Canarium fuscocalycinum
- Conservation status: Vulnerable (IUCN 2.3)

Scientific classification
- Kingdom: Plantae
- Clade: Embryophytes
- Clade: Tracheophytes
- Clade: Angiosperms
- Clade: Eudicots
- Clade: Rosids
- Order: Sapindales
- Family: Burseraceae
- Genus: Canarium
- Species: C. fuscocalycinum
- Binomial name: Canarium fuscocalycinum Stapf ex Ridl.
- Synonyms: Canarium decipiens H.J.Lam;

= Canarium fuscocalycinum =

- Genus: Canarium
- Species: fuscocalycinum
- Authority: Stapf ex Ridl.
- Conservation status: VU
- Synonyms: Canarium decipiens

Species of flowering plant

Canarium fuscocalycinum is a tree of Borneo in the incense tree family Burseraceae.
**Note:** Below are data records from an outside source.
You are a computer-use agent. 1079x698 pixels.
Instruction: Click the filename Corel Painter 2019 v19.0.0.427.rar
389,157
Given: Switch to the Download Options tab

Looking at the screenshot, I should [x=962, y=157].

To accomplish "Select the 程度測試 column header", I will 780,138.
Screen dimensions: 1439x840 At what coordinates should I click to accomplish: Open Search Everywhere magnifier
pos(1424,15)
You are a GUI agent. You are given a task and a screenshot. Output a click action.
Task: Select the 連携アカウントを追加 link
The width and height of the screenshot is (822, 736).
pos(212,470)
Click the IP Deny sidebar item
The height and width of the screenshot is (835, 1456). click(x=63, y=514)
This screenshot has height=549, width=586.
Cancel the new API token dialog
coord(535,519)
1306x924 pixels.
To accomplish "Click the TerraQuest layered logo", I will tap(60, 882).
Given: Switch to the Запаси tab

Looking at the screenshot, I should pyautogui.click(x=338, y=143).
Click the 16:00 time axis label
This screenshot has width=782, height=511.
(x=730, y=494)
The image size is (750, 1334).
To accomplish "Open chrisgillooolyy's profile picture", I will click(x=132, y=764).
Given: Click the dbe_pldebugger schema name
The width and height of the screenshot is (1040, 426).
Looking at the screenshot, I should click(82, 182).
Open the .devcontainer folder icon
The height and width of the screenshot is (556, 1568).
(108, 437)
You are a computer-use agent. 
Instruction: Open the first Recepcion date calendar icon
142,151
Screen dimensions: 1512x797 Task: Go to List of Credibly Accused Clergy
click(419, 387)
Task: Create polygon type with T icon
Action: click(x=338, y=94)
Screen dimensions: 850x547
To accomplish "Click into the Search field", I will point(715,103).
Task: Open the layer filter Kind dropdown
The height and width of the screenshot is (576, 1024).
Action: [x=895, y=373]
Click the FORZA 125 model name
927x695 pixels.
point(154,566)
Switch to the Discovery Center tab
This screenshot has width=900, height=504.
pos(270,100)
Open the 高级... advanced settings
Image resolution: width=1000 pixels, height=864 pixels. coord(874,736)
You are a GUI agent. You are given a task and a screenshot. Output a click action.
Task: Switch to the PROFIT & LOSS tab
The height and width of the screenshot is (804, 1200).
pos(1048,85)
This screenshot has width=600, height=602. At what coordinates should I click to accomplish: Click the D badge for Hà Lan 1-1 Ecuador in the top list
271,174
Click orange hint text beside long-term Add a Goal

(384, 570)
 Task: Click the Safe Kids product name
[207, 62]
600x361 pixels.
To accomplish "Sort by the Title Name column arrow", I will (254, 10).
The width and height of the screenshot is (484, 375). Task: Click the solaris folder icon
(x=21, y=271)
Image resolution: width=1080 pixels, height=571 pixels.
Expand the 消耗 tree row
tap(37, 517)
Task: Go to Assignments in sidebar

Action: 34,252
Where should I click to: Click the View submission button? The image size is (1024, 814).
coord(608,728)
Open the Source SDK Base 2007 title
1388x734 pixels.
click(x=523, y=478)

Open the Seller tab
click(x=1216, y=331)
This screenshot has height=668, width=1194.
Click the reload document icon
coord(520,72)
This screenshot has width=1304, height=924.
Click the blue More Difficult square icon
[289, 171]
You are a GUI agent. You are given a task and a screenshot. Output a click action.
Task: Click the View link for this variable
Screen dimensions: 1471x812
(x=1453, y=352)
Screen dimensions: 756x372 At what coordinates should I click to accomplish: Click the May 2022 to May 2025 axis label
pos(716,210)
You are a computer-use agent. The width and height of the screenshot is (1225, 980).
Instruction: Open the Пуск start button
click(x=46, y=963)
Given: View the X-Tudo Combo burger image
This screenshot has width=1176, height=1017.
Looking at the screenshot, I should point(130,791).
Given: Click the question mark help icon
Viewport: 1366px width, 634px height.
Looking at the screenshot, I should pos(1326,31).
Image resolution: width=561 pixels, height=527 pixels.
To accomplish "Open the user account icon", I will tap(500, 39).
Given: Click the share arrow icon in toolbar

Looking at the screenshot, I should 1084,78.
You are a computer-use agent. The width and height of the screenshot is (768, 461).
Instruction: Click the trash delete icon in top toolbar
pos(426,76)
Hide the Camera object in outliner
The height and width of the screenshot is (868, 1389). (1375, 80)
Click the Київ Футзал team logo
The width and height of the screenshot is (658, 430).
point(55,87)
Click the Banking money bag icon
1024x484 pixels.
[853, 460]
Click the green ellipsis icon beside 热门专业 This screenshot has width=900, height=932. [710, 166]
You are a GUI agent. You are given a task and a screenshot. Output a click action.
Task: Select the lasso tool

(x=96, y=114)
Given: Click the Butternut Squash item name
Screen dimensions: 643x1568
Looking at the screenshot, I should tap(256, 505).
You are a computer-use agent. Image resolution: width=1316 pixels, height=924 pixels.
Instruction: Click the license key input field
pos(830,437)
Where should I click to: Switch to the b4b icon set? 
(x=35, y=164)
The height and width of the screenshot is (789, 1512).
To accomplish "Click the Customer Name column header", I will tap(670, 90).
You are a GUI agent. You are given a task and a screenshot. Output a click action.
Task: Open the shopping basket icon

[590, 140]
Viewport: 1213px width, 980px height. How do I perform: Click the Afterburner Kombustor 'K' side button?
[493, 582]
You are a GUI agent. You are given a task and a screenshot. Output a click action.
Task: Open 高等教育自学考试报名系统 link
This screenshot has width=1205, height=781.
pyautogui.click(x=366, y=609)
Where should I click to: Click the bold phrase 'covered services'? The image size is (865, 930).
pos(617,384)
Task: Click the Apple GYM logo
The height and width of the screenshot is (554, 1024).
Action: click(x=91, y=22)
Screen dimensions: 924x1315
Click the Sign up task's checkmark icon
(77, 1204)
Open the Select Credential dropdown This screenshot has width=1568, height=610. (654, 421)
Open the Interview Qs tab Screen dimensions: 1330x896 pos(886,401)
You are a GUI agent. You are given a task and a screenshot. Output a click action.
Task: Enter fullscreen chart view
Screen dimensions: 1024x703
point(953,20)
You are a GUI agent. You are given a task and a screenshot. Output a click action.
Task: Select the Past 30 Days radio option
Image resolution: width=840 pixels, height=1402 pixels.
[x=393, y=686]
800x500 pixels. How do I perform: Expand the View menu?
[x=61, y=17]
The specific epithet fuscocalycinum is from the Latin meaning "dark calyx".

==Description==
Canarium fuscocalycinum grows as a tree up to 20 m tall with a trunk diameter of up to 25 cm. Its twigs are rusty brown. The ellipsoid fruits measure up to 3.5 cm.

==Distribution and habitat==
Canarium fuscocalycinum is endemic to Borneo where it is confined to Sarawak. Its habitat is lowland mixed dipterocarp forests.